start

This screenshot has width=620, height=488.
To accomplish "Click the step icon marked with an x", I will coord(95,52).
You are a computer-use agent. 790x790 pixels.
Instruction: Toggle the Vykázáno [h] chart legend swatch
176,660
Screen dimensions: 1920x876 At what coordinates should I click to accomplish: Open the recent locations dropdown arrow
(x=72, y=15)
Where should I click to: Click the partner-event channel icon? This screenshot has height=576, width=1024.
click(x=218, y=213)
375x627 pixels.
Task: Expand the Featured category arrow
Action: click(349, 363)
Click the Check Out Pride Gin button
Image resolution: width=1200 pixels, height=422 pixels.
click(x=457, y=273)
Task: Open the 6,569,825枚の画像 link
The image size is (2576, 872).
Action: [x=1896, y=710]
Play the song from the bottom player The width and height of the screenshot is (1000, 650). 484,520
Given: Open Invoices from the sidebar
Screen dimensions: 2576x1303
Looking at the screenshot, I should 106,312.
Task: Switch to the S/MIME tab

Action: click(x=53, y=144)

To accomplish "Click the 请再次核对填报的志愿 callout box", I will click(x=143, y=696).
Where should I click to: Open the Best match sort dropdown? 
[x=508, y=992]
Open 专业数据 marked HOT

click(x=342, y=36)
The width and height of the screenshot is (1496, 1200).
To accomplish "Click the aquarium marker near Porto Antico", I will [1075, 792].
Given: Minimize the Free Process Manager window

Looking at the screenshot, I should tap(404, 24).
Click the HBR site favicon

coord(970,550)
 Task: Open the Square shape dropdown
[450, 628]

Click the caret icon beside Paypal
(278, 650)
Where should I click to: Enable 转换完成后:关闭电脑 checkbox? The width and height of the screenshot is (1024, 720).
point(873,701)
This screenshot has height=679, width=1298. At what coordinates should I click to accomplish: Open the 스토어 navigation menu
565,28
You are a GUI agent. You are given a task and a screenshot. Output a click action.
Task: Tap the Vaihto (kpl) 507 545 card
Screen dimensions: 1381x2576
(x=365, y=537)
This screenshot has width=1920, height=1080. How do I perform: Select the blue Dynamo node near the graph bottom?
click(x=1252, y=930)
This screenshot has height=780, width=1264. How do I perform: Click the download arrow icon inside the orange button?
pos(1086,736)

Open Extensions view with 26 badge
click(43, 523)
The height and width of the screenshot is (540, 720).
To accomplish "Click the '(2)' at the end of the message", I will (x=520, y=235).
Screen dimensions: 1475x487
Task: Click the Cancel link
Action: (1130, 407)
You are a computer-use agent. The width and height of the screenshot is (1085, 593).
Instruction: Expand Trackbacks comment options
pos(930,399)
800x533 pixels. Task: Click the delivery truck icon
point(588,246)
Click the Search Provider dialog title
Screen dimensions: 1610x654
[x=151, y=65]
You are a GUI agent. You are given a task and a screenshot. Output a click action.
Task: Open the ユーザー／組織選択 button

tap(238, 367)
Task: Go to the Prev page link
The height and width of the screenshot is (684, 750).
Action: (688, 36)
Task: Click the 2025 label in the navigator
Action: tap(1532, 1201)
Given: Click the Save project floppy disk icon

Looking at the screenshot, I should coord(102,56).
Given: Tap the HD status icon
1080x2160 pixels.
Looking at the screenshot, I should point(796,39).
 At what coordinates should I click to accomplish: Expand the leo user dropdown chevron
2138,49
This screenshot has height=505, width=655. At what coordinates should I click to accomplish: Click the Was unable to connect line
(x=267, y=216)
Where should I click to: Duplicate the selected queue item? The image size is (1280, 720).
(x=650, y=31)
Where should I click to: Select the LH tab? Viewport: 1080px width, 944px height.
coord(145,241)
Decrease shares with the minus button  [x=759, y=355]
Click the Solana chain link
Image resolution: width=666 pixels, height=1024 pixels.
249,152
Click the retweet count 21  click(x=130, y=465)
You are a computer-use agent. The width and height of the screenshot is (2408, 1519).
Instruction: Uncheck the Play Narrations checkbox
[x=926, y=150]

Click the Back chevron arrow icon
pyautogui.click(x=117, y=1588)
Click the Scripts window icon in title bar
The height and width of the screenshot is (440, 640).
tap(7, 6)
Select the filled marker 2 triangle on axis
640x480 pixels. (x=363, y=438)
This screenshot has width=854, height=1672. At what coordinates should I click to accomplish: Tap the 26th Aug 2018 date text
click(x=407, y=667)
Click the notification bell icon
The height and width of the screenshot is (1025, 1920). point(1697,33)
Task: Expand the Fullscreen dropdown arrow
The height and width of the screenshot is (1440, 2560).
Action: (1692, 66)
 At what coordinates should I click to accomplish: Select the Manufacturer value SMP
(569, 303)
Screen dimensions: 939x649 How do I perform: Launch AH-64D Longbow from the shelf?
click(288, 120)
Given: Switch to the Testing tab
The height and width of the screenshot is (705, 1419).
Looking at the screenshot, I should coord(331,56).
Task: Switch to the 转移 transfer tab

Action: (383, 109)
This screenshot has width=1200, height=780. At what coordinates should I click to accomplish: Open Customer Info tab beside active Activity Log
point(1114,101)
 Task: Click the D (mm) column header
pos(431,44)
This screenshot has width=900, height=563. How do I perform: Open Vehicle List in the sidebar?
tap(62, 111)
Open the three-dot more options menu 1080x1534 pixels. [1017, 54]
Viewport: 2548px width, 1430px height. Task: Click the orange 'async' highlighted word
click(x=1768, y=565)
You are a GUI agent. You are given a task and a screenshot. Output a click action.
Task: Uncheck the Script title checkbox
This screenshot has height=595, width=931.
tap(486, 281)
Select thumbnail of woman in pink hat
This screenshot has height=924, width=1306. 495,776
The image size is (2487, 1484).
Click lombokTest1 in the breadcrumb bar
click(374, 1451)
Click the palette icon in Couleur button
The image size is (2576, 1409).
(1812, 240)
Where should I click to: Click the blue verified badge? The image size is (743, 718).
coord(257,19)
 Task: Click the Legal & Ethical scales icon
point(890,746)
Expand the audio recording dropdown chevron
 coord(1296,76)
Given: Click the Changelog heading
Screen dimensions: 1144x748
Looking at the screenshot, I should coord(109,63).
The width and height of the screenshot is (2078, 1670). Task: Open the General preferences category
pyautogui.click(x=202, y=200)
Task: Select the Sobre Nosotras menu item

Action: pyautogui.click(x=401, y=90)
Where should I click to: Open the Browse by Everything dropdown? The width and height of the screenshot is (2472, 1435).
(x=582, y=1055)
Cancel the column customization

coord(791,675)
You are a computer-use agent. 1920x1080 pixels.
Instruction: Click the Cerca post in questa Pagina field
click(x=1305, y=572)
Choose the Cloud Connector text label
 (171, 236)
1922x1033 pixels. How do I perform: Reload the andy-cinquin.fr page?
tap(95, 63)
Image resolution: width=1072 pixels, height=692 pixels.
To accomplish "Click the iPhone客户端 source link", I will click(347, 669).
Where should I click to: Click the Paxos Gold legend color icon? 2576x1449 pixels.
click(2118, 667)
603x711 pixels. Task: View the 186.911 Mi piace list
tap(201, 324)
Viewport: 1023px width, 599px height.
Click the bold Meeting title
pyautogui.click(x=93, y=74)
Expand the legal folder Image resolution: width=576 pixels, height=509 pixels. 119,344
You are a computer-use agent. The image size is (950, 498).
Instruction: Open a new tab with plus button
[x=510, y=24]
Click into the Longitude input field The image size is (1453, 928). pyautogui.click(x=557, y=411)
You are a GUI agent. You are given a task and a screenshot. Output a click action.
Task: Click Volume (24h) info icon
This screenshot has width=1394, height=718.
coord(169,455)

end

_Task prompt_
Copy out each line of the records that contains the word "what". Match case exactly.

_Output for this task_
Screen dimensions: 1920x876 At what coordinates should I click to accomplish: Open the recent locations dropdown arrow
This screenshot has height=679, width=1298. At what coordinates should I click to accomplish: Open the 스토어 navigation menu
 At what coordinates should I click to accomplish: Expand the leo user dropdown chevron
This screenshot has height=505, width=655. At what coordinates should I click to accomplish: Click the Was unable to connect line
This screenshot has width=854, height=1672. At what coordinates should I click to accomplish: Tap the 26th Aug 2018 date text
 At what coordinates should I click to accomplish: Select the Manufacturer value SMP
This screenshot has width=1200, height=780. At what coordinates should I click to accomplish: Open Customer Info tab beside active Activity Log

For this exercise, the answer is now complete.